Biden Heads To Saudi Arabia Amid Tension On Oil, Khashoggi Killing

President Joe Biden will discuss energy supply, human rights, and security cooperation in Saudi Arabia on Friday on a trip designed to reset the U.S. relationship with a country he once pledged to make a "pariah" on the world stage.

The White House said Biden would hold a bilateral meeting with Saudi King Salman bin Abdulaziz at the royal palace in Jeddah and then the president and his team would have a working session with Crown Prince Mohammed bin Salman, known as MbS, and Saudi ministers at the palace.

Energy and security interests prompted the president and his aides to decide not to isolate the kingdom, the world's top oil exporter and regional powerhouse that has been strengthening ties with Russia and China.

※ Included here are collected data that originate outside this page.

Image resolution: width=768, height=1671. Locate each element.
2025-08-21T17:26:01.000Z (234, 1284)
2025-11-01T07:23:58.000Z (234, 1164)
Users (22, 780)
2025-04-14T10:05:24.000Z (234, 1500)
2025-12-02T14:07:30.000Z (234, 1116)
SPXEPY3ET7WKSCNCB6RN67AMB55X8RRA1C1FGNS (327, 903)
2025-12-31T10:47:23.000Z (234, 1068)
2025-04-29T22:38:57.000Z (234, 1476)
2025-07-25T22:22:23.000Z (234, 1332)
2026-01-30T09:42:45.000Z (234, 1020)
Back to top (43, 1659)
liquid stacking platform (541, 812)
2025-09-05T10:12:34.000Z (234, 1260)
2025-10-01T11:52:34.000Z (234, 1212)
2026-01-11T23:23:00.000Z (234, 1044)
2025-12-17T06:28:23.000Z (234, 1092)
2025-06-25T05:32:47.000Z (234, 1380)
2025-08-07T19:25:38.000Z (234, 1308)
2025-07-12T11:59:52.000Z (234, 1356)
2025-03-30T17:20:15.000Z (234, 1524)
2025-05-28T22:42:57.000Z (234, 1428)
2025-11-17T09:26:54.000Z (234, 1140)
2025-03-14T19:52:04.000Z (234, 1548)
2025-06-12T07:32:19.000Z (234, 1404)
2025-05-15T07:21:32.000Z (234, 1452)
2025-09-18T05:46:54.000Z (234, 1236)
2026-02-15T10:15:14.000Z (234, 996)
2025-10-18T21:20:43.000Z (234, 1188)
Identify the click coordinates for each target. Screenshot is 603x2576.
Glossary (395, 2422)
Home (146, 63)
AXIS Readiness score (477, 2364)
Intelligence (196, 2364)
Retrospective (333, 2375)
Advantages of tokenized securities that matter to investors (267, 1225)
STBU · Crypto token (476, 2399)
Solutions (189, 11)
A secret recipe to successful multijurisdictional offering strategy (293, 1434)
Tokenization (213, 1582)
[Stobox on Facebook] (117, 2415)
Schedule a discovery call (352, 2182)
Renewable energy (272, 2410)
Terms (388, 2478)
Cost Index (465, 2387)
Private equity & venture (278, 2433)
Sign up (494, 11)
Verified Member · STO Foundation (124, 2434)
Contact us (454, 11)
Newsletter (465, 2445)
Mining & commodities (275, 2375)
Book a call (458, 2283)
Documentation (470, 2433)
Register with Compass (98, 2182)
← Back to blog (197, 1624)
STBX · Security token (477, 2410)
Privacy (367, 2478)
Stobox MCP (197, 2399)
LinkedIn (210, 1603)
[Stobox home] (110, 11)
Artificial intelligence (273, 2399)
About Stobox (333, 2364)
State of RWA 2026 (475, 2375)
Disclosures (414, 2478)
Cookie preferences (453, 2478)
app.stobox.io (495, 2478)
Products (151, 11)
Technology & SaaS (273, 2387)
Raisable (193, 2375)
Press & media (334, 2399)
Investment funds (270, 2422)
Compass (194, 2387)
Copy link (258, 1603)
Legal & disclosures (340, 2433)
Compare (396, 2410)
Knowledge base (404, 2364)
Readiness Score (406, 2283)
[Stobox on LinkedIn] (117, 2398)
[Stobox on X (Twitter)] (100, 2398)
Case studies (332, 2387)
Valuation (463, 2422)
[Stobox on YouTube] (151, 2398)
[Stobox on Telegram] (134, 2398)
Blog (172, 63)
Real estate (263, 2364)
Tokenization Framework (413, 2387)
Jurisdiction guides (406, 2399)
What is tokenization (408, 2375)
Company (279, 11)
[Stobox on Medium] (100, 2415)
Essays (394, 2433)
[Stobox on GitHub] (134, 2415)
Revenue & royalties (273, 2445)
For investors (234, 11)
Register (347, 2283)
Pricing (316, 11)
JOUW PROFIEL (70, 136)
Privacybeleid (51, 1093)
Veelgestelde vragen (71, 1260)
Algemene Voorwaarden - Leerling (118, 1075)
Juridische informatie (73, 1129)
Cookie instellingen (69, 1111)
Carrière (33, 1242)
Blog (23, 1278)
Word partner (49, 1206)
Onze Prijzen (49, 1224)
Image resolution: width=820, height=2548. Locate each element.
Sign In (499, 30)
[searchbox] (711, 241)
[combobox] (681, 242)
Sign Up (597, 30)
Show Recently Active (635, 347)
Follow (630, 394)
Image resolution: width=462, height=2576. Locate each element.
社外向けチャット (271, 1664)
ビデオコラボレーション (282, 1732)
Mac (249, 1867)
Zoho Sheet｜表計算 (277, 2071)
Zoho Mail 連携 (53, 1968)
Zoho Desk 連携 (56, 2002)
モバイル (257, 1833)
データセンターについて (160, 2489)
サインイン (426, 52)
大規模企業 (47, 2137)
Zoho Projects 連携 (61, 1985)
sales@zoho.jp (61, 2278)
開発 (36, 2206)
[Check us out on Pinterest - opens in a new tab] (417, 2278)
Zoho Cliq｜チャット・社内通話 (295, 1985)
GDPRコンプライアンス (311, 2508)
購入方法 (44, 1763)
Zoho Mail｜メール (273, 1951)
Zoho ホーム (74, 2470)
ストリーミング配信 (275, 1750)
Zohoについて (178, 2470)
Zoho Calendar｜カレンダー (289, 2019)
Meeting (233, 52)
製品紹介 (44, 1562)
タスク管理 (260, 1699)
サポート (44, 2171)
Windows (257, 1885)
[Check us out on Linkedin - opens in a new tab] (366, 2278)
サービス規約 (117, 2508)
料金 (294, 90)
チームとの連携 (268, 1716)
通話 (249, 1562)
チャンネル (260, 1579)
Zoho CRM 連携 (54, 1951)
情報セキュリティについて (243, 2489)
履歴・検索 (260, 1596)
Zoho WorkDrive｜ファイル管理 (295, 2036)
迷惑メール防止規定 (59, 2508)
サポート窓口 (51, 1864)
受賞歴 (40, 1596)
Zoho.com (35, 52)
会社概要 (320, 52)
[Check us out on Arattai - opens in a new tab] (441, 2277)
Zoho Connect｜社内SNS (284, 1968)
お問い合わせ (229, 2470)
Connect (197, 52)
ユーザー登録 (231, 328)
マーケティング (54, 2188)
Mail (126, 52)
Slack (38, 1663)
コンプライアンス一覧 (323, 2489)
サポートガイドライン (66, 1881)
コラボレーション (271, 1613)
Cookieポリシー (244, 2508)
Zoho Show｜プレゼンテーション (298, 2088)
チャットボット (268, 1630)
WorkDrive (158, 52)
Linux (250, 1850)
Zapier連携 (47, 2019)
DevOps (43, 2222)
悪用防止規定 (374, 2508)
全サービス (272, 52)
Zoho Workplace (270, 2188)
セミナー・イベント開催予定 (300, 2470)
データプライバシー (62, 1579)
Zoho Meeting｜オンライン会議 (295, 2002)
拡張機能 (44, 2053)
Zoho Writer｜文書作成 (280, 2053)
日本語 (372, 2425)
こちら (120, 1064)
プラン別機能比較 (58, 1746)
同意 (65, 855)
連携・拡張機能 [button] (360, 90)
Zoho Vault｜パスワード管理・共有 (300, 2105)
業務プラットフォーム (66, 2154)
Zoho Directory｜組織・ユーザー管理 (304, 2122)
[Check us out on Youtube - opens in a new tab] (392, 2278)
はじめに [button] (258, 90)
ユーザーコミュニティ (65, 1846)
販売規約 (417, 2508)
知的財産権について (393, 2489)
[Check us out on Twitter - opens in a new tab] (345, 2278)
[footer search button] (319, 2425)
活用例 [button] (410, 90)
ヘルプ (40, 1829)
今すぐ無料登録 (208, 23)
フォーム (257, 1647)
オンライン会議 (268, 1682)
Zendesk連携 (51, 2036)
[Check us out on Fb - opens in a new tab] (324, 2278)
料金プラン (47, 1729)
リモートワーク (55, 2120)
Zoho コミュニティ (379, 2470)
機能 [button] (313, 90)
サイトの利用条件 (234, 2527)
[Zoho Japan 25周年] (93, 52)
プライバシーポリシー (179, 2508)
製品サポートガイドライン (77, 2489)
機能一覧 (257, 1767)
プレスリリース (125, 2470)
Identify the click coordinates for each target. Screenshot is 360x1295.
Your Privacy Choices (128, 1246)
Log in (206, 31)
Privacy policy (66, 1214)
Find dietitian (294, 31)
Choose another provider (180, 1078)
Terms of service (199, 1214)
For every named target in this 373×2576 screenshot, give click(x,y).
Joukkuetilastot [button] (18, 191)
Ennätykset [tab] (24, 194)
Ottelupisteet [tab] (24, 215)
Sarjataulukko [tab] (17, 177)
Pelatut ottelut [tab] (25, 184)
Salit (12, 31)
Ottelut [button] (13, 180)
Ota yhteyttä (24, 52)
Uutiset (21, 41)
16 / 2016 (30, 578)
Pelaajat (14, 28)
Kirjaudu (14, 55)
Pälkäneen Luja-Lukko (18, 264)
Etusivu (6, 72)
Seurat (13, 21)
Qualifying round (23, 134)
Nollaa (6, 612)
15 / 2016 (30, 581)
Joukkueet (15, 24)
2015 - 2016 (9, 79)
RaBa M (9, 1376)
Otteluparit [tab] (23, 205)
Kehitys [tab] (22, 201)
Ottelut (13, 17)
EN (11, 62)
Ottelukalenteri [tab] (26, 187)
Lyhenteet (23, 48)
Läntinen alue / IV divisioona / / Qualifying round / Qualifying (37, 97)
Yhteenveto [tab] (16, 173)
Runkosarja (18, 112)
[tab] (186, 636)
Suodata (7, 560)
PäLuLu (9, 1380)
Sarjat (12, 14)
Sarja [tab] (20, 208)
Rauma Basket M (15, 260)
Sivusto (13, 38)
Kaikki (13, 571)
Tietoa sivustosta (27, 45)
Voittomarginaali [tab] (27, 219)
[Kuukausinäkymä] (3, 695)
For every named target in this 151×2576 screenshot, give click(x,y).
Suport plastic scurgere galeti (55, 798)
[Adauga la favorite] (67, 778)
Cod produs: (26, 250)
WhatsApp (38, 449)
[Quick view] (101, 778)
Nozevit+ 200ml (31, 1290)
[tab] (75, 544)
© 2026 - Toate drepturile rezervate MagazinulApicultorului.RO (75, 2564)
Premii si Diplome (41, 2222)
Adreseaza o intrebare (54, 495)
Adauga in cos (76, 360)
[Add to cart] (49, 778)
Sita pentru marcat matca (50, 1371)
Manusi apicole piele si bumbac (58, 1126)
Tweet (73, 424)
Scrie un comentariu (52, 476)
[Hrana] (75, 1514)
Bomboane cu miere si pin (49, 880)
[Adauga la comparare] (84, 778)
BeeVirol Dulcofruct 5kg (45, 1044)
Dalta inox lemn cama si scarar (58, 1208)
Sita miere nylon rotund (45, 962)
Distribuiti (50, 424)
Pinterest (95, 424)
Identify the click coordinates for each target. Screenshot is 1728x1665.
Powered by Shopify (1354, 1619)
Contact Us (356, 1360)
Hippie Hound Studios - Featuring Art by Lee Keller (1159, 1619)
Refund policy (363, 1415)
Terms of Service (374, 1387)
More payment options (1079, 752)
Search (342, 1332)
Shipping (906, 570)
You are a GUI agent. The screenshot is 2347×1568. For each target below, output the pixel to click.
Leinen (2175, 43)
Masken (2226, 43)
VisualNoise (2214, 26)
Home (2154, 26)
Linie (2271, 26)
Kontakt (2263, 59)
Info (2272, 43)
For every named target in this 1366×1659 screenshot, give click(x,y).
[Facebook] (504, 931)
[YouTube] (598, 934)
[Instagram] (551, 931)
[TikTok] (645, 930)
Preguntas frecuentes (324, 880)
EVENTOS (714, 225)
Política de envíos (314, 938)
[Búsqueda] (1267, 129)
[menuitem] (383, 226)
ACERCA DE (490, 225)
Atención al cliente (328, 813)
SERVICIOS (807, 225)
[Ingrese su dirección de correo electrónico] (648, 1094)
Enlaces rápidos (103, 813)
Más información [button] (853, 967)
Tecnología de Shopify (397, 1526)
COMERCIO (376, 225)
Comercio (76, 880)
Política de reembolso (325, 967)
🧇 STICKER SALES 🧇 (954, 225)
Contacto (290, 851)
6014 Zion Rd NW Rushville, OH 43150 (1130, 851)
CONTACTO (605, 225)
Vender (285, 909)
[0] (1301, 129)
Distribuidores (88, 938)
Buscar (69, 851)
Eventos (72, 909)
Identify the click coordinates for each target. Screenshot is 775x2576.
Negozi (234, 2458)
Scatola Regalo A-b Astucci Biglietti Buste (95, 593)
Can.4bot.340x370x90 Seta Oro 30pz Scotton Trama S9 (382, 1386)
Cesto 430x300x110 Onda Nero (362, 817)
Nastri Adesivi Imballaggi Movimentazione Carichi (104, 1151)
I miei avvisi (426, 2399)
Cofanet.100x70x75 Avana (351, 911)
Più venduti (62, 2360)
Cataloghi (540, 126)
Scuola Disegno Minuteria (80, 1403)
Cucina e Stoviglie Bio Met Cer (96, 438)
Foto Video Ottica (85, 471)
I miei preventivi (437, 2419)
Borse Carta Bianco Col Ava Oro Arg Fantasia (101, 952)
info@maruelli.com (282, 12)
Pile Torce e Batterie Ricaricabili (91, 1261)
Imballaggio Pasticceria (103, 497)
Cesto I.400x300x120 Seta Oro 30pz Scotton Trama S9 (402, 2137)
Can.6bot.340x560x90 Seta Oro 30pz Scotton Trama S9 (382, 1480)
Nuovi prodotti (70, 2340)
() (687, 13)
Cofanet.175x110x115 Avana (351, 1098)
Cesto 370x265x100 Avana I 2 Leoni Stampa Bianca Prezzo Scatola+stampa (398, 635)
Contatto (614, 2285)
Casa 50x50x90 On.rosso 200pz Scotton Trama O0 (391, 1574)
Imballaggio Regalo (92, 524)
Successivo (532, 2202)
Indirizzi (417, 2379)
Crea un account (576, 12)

A U.S. official told Reuters on Friday that Washington is not expecting Saudi Arabia to immediately boost oil production and that the United States was eyeing what the OPEC+ group decides in its next meeting on Aug. 3.

The visit will be closely watched for body language and rhetoric. U.S. intelligence concluded that MbS directly approved the 2018 murder of Washington Post columnist Jamal Khashoggi, while the crown prince denies having a role in the killing.

White House advisers have declined to say whether Biden will shake hands with the prince, the kingdom's de facto ruler. Biden will meet with a broader set of Arab leaders at a summit in the Red Sea port city of Jeddah on Saturday.

"The president's going to meet about a dozen leaders and he'll greet them as he usually does," a senior Biden administration official told reporters.